**Excerpted data**.
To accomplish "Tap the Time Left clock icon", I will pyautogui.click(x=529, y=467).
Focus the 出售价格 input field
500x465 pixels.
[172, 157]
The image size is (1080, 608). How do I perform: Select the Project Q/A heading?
* * *
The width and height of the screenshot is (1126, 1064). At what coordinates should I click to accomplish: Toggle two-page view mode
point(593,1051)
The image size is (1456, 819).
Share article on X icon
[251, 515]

**Your objective**. Return the listing lines between the line holding "will pyautogui.click(x=529, y=467)." and the line holding "The image size is (1080, 608).", inclusive, reproducing them exactly.

**Solution**.
To accomplish "Tap the Time Left clock icon", I will pyautogui.click(x=529, y=467).
Focus the 出售价格 input field
500x465 pixels.
[172, 157]
The image size is (1080, 608). How do I perform: Select the Project Q/A heading?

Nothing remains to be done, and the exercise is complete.